About a year ago, I found myself at a crossroads. Pipeline was drying up, deals were taking longer to close, and the market felt... different.

Sound familiar?

Instead of panicking, we made a strategic pivot that would fundamentally change how we approached revenue. We shifted from pure revenue generation to revenue protection.

But here's where it gets interesting. This year, we took that protection playbook and transformed it into something even more powerful: a systematic approach to expansion.

Today, I want to share exactly how we did it, and more importantly, how you can implement these strategies in your own organization.

The evolution from protection to expansion

Let me start with something that might surprise you. When I talk about customers, I'm not just referring to the companies that buy our products.

I'm talking about everyone my team serves daily: sales, product, marketing, you name it. This broader perspective on who our customers are has been crucial to our success.

As ops professionals, we share this common thread: we're driven by making other people successful. It's what gets us out of bed in the morning, what keeps us troubleshooting at night, and what makes us constantly search for better ways to serve our internal and external customers.

When we initially developed our revenue protection strategy, we identified four key areas that would help us retain and grow our customer base.

I called them the four Ps: people movement, people intent, partnerships, and product. Yes, it's a bit random, but it stuck, and sometimes that's all that matters in ops, right?

These four pillars helped us weather the storm when times were tough. But as the market began to recover and customers started buying again, we realized something crucial.

The same framework that helped us protect revenue could be supercharged to drive expansion. We kept the foundation but expanded our thinking, our processes, and our results.

People movement: Your hidden goldmine

Here's a statistic that should make you sit up straight: if you have a good product with strong market fit, your past champions are three times more likely to convert. Three times. Yet most organizations are terrible at tracking where their champions go.

We look for several key signals when it comes to people movement. First, there are promotions, both lateral moves and upward mobility. Then there's the broader category of people changing companies entirely. Each of these movements represents either a risk to manage or an opportunity to capture.

Internal promotions: The double-edged sword

When someone gets promoted internally, it creates interesting dynamics. If they move up the ladder, congratulations: you potentially have a champion with more budget authority.

We've automated our response to these situations. The account manager gets an alert, we trigger an automatic gifting sequence (because who doesn't appreciate recognition?), and we flag it as a potential upsell opportunity.

Lateral moves require different handling. Your champion might be moving to a different department, which could mean two things. Either you're losing your primary advocate in their current role, or you're gaining an opportunity to expand into a new part of the organization.

We alert our CSMs immediately to understand both angles: who's replacing them and whether there's potential for expansion into their new area.
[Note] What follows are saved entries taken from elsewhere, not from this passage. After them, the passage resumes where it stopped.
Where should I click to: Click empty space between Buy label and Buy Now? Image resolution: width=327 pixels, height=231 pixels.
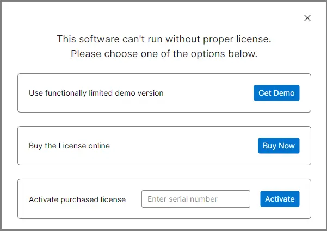185,146
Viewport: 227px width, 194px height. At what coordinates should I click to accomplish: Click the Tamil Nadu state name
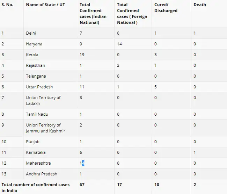click(37, 114)
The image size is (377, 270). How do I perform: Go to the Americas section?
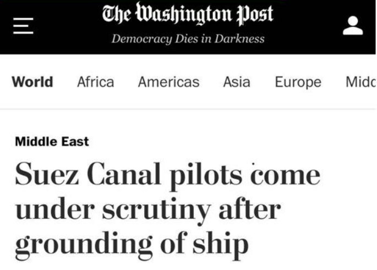pyautogui.click(x=168, y=82)
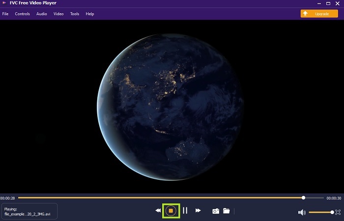Open the Help menu

point(90,14)
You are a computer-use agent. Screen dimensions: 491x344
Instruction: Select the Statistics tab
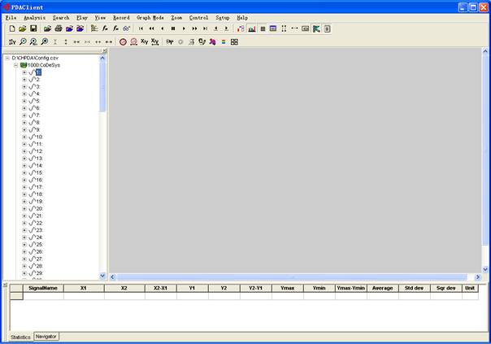click(x=20, y=337)
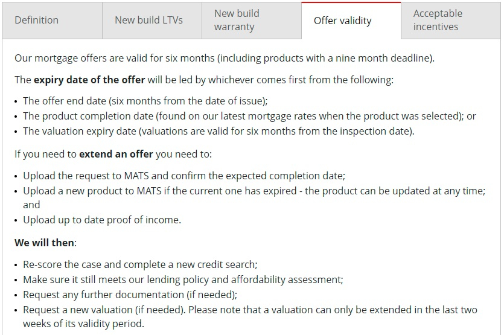Click the Offer validity tab
Viewport: 504px width, 335px height.
click(x=351, y=21)
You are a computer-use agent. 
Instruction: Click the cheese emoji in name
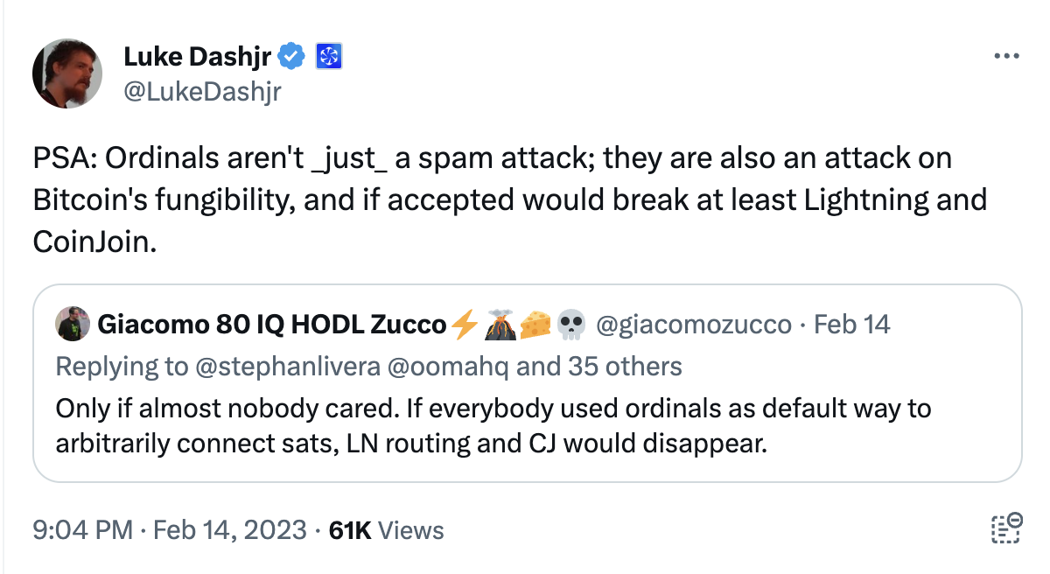(x=535, y=325)
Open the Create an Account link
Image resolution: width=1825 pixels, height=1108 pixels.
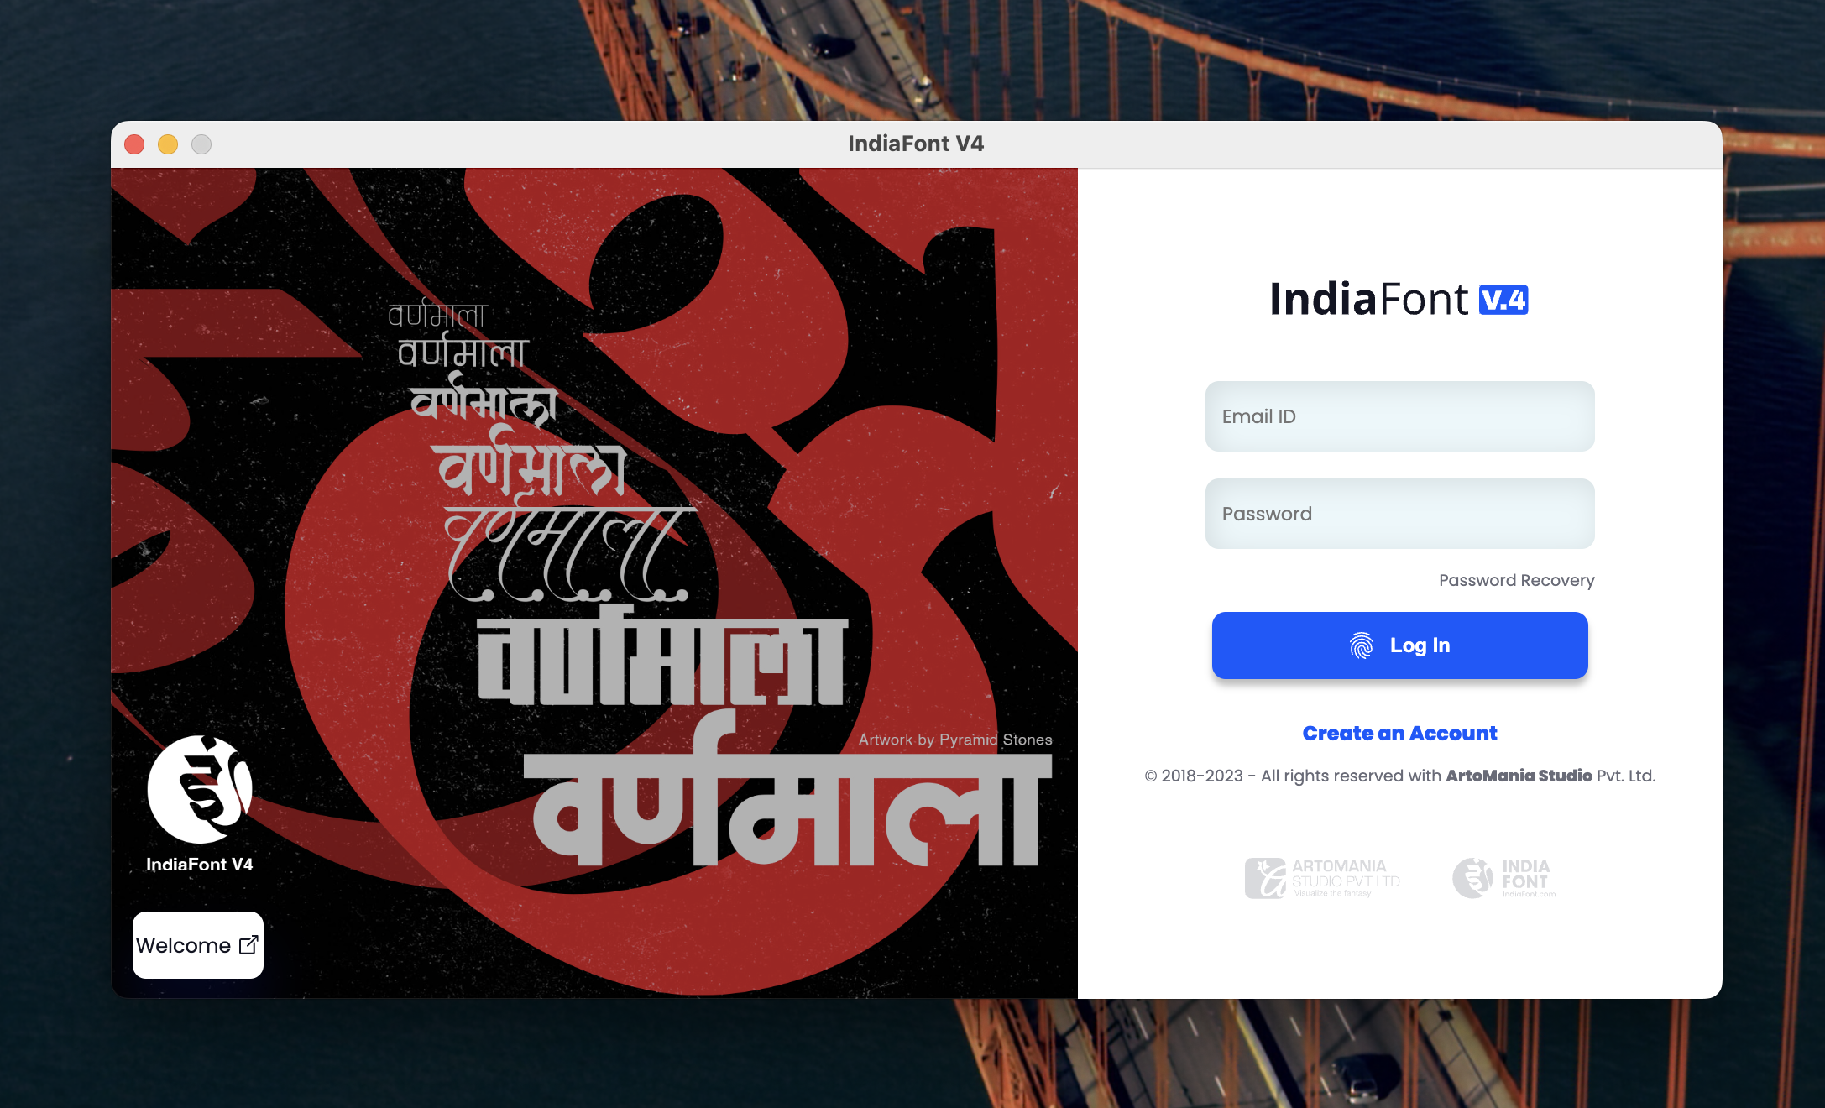[1399, 734]
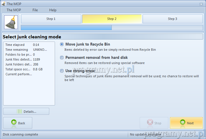This screenshot has height=139, width=206.
Task: Select the Step 2 tab
Action: point(112,19)
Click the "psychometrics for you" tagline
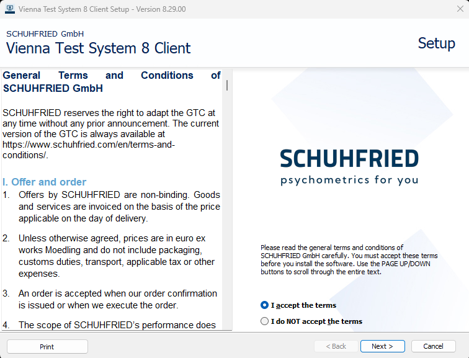Image resolution: width=469 pixels, height=358 pixels. coord(349,181)
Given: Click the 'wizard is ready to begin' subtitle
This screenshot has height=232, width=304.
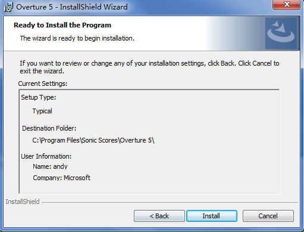Looking at the screenshot, I should [x=77, y=38].

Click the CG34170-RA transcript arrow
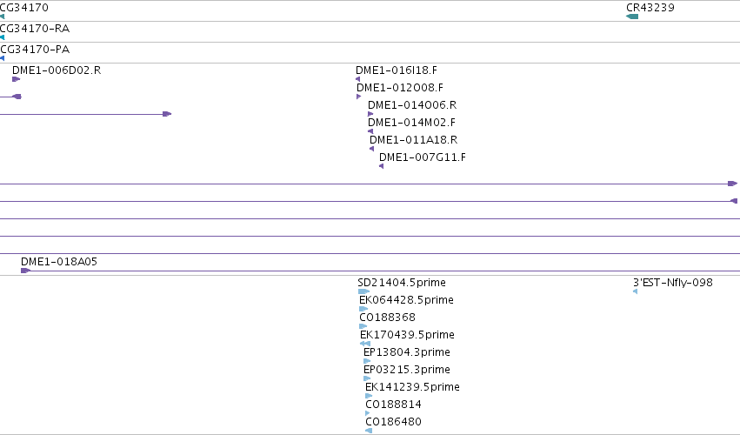[x=2, y=37]
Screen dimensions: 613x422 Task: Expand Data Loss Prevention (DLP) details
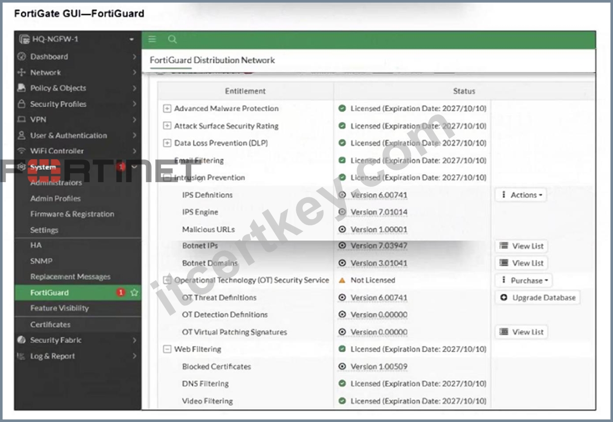[x=167, y=143]
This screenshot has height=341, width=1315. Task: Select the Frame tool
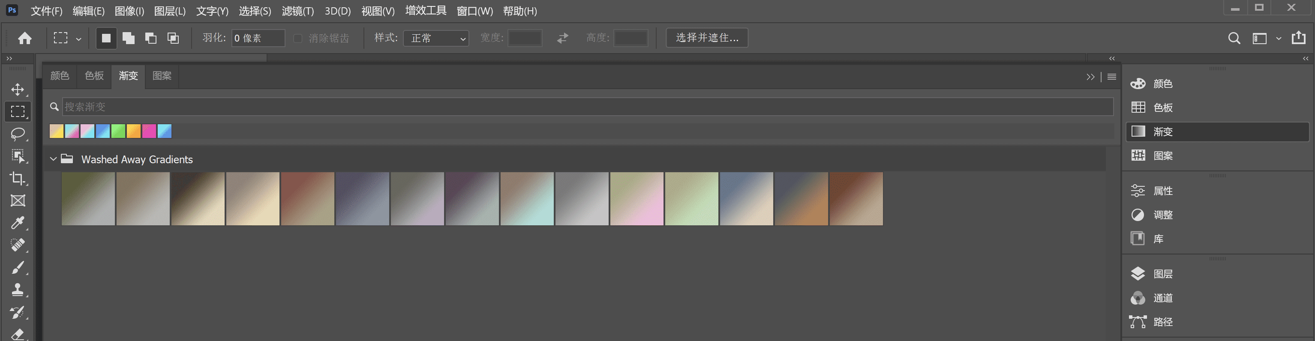pos(17,201)
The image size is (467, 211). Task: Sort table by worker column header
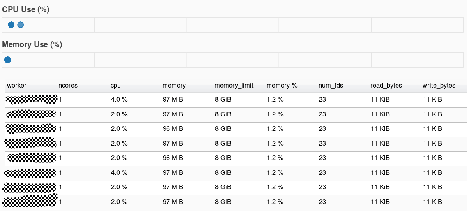coord(17,86)
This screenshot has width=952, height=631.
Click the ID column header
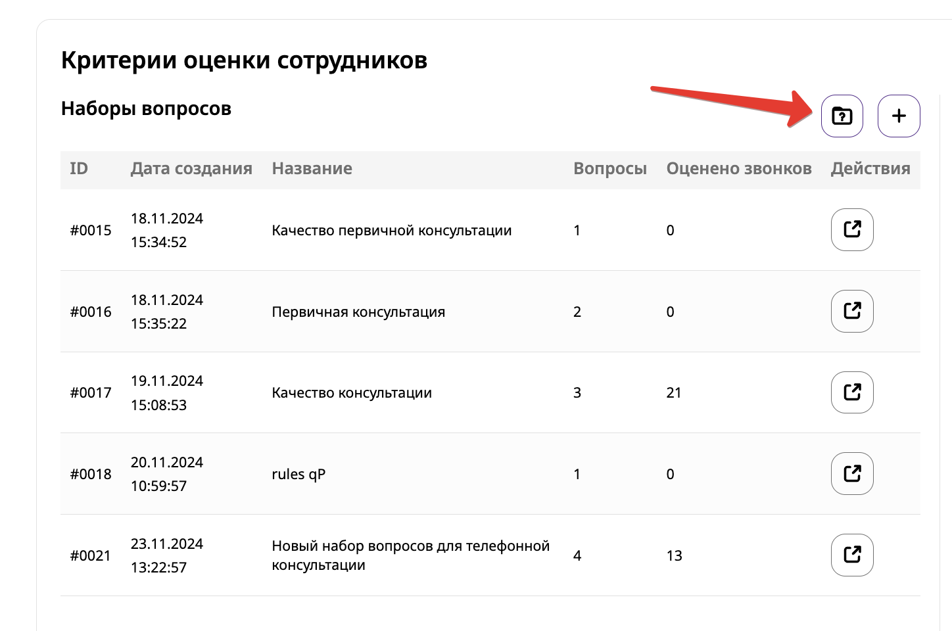(x=79, y=169)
External moves: Risk meets opportunity

This is where things get really interesting. When champions leave for new companies, you're facing one of the biggest churn risks in the book. We've found that loss of champion is one of our primary reasons for customer churn. But here's the flip side: when that champion lands at a target company or prospect, it's pure gold.

We use tools like UserGems and Bluebirds to track these movements, combined with Sendoso for those thoughtful touches that keep relationships warm. But let me be clear: not every job change matters. Not every person who moves is worth tracking. The key is being selective and focusing on the people who truly championed your product.